EXERCISE PROMPT:
From the first line to the last, copy the data exactly and drop the pictures.

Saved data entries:
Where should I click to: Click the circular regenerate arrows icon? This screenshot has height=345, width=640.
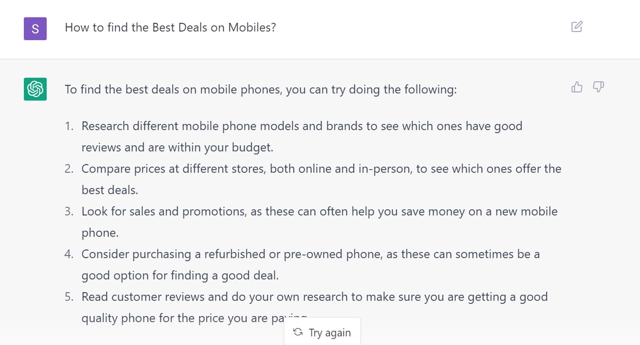297,332
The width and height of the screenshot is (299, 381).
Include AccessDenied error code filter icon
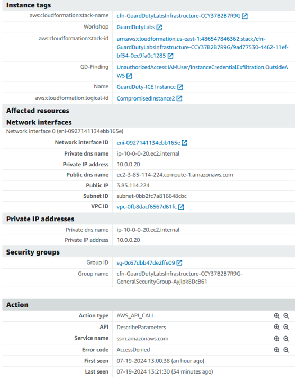coord(277,350)
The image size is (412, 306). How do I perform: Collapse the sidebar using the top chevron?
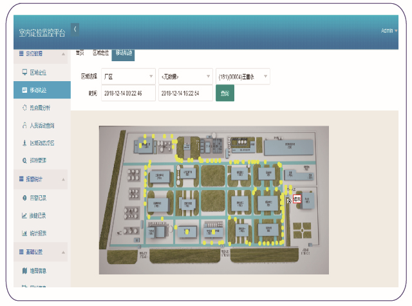pyautogui.click(x=75, y=29)
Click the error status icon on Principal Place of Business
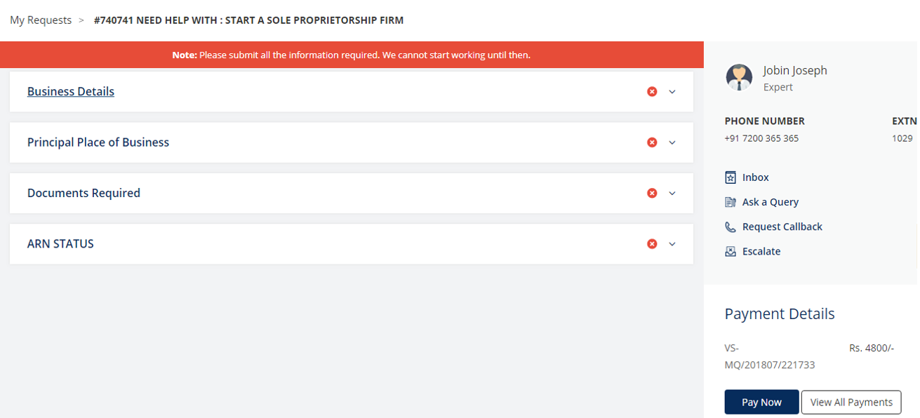Viewport: 920px width, 418px height. [652, 142]
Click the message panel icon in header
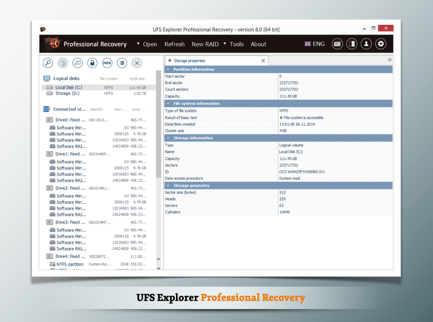 (x=337, y=44)
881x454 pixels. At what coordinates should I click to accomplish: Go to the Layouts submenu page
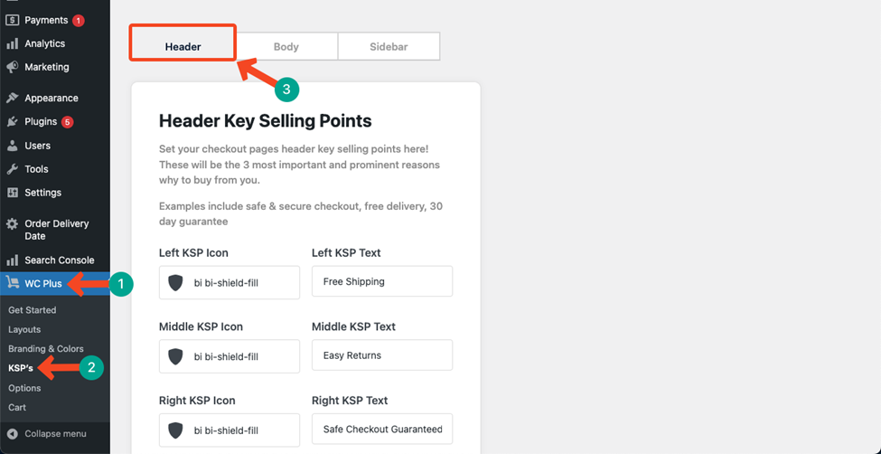pos(24,330)
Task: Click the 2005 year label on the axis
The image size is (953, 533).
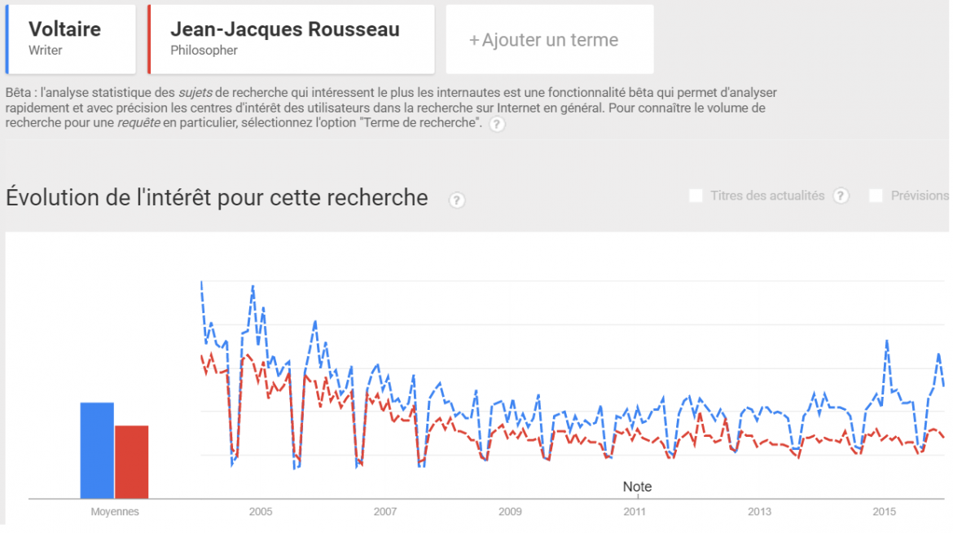Action: (x=261, y=512)
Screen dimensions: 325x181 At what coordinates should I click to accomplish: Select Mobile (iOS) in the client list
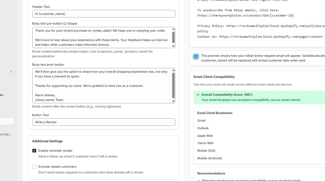click(206, 151)
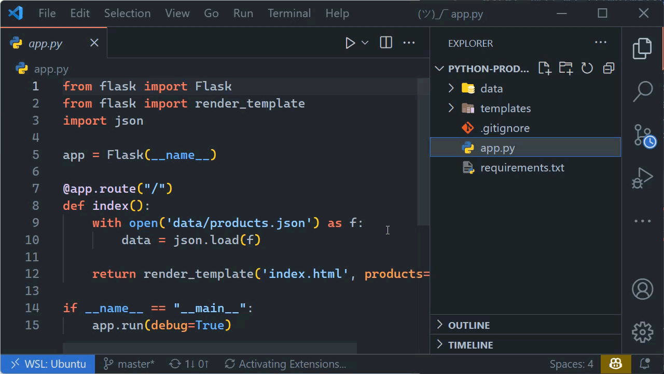
Task: Open the Manage settings gear
Action: pos(642,331)
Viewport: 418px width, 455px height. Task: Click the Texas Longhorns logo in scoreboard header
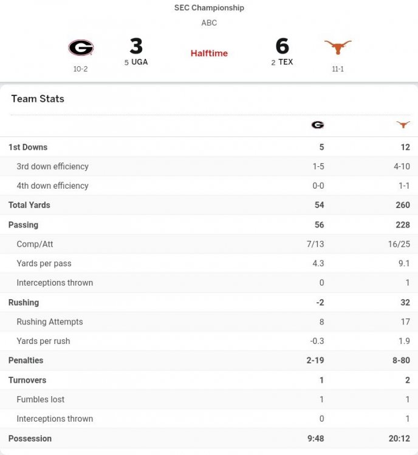[338, 47]
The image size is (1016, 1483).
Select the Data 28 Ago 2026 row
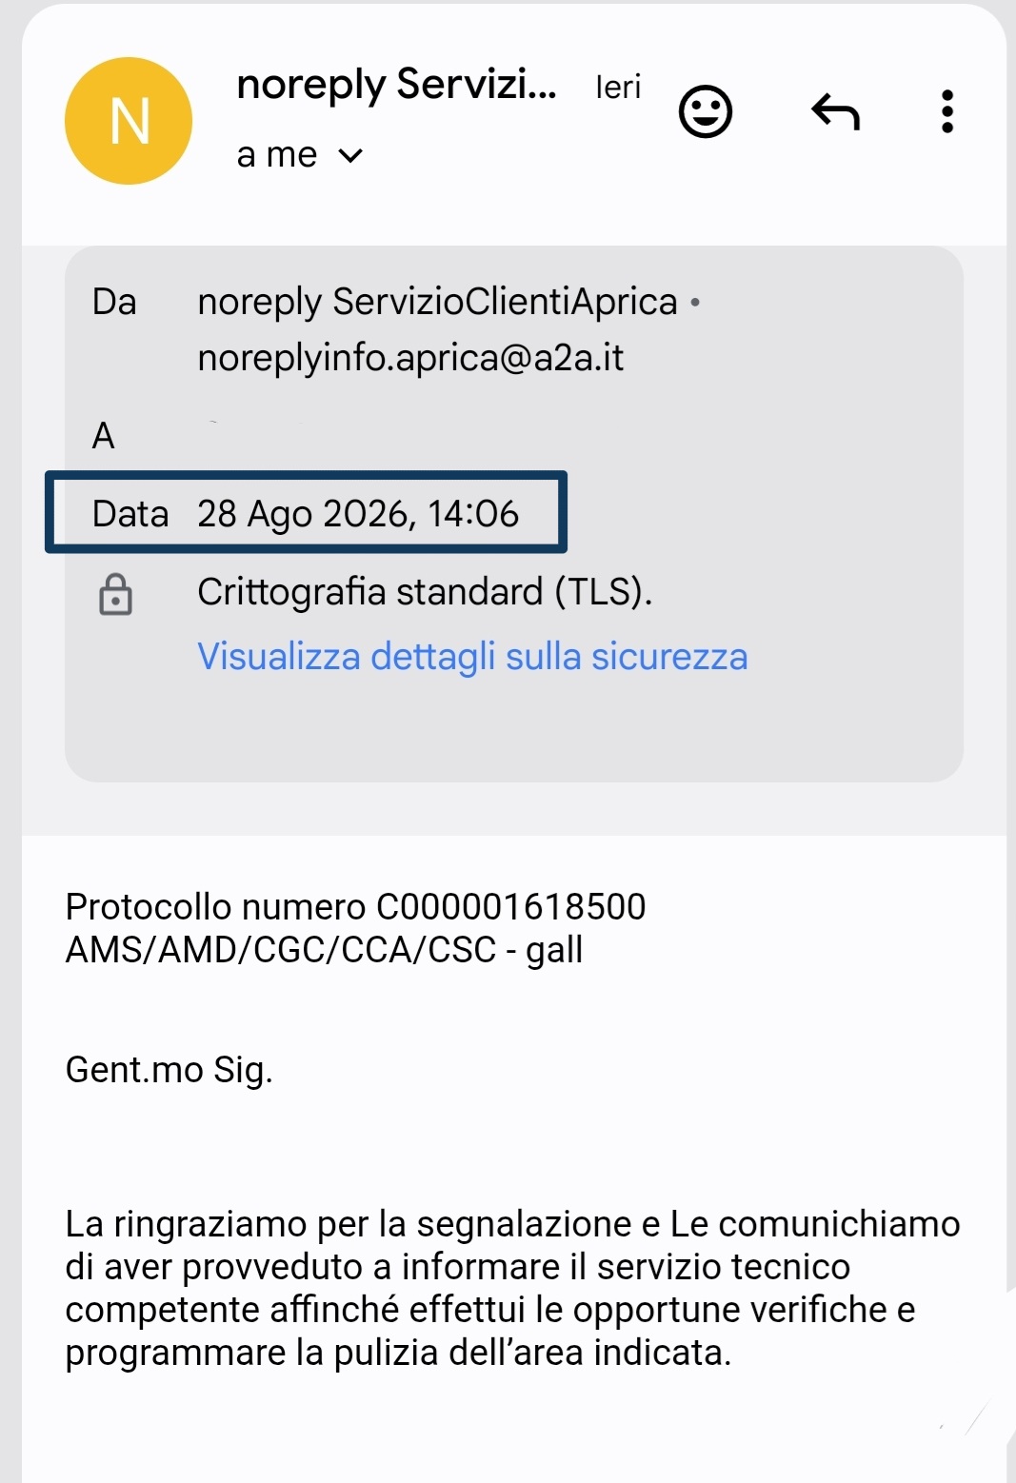coord(306,512)
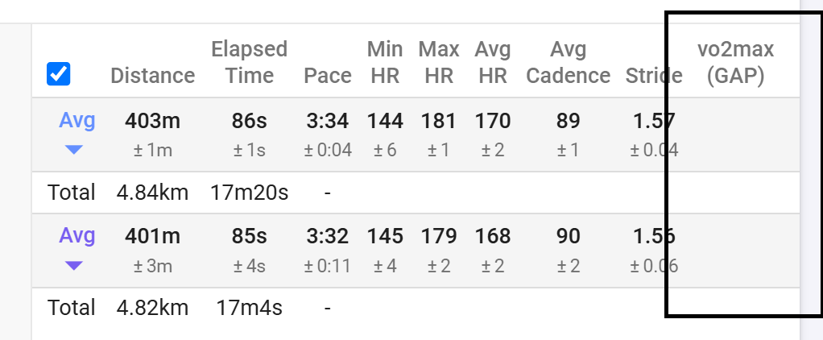The image size is (823, 340).
Task: Select the 4.84km total distance cell
Action: point(153,193)
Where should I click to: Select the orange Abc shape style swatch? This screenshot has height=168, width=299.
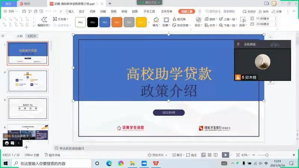(x=117, y=22)
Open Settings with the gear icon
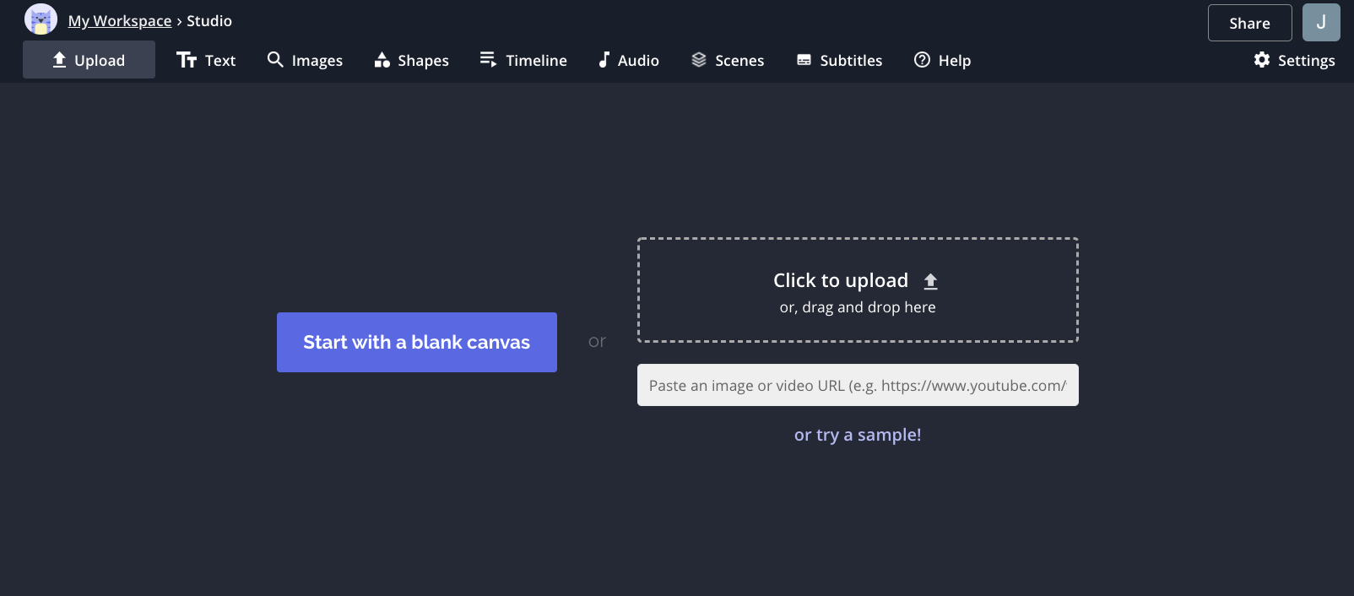 click(x=1294, y=60)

ANSWER SPACE:
Where should I click to: Click the circular regenerate arrows icon? This screenshot has height=345, width=640.
297,332
The width and height of the screenshot is (299, 381).
Include AccessDenied error code filter icon
coord(277,350)
The image size is (412, 306). How do I perform: Collapse the sidebar using the top chevron?
pyautogui.click(x=75, y=29)
Click the error status icon on Principal Place of Business
Viewport: 920px width, 418px height. [652, 142]
Click the message panel icon in header
 (x=337, y=44)
881x454 pixels. At what coordinates should I click to accomplish: Go to the Layouts submenu page
pos(24,330)
Task: Click the 2005 year label on the axis
The image size is (953, 533).
Action: (x=261, y=512)
Screen dimensions: 325x181 At what coordinates should I click to accomplish: Select Mobile (iOS) in the client list
click(206, 151)
Task: Open the Manage settings gear
Action: pos(642,331)
Viewport: 418px width, 455px height. Task: Click the Texas Longhorns logo in scoreboard header
[338, 47]
The image size is (1016, 1483).
Select the Data 28 Ago 2026 row
coord(306,512)
The image size is (823, 340).
Task: Select the 4.84km total distance cell
Action: point(153,193)
Where should I click to: Select the orange Abc shape style swatch? This screenshot has height=168, width=299.
(x=117, y=22)
Open Settings with the gear icon
 click(x=1294, y=60)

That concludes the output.